There’s another point of contention between NORML activists and industry stakeholders: how to deal with criminal activity. “To a certain extent, these are groups who have different opinions on how the black market should be dealt with,” said Michael Elliott, executive director of the Colorado-based Marijuana Industry Group, who attended the Aspen conference. Elliot pointed out that when Sheriff DiSalvo told his audience that he didn’t bust a local for surreptitiously turning his backyard pool into a marijuana greenhouse, most attendees applauded his decision. But to Elliott, that pool represents hundreds of illegitimate marijuana plants that could flood the legal market. “We represent licensed, regulated tax businesses that spend an incredible amount of time and money complying with very onerous regulations,” Elliott said. “It’s very frustrating for people who are doing it right, in compliance with every state law, to see black market operations operating with impunity.”
Protecting Consumers
It’s also possible that the growing corporatization of marijuana could guarantee that NORML will always have a role. After all, NORML began as a consumer-advocacy organization. Now, for the first time, marijuana users are being recognized as legitimate consumers – and with the rise of Big Pot, those consumers could need more protection than ever.
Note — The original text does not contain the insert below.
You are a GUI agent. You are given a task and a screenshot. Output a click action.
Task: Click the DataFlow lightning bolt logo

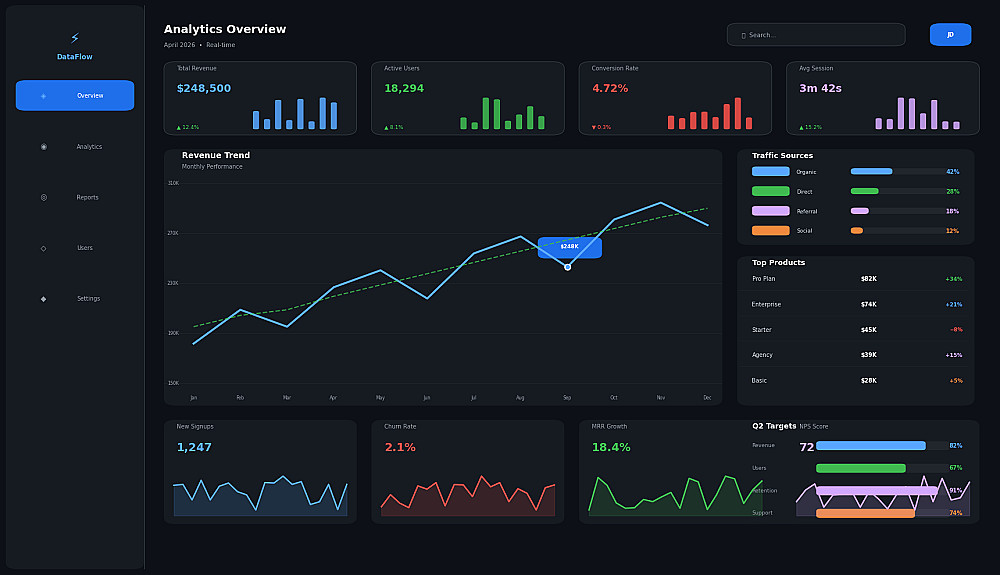(75, 38)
“Certainly NORML has oriented itself since its foundation as a consumer-oriented lobby,” said Paul Armentano, deputy director of NORML, at the Aspen conference. “Even as laws change, as we go from criminalization to regulation, there will still be a need to have consumers represented in the negotiations that take place. As it moves from an illicit market to a legal market, one could argue there will be a greater need to represent the consumers.”
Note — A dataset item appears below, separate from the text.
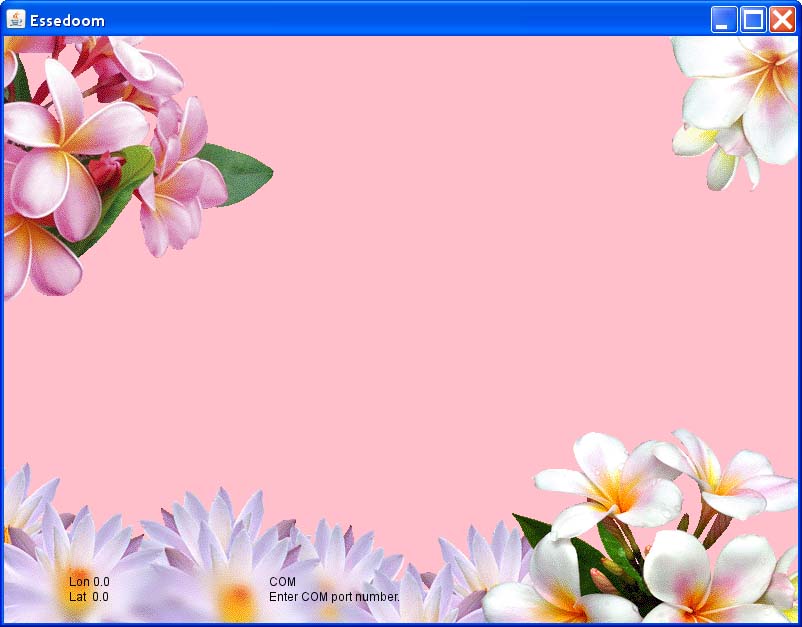
Task: Click the "Enter COM port number." prompt
Action: pyautogui.click(x=334, y=597)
NORML’s decentralized structure could prove useful as the organization tackles the shifting nature of marijuana consumer advocacy. The vast majority of NORML chapters still have a lot of work to do before their respective states legalize marijuana. But Colorado’s NORML chapter is off and running with new marching orders. “Our main focus is no longer keeping people out of jail; it’s making sure we don’t overregulate so that we protect consumers and keep the market free,” said Colorado NORML Executive Director Rachel Gillette, who’s tackling issues ranging from pesticide use in grow facilities to consumer access to product testing. “I think NORML is unique in this space. There is no other organization fighting to keep people from getting arrested, but also advocating for the consumer.”
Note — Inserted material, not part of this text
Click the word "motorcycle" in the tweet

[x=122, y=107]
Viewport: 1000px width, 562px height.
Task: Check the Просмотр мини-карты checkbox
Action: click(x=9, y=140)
Stroup believes it all fits into his original idea behind NORML. “NORML is the only organization that has traditionally spoken for the consumer,” he said amid the festivities at Owl Farm. “All of the other organizations speak in the third person when they talk about marijuana consumers. We say, we. We have always started with the idea that there is nothing wrong with smoking marijuana. So it is important to identify as smokers when we have a chance.”
Then he turned back to the party, to do just that.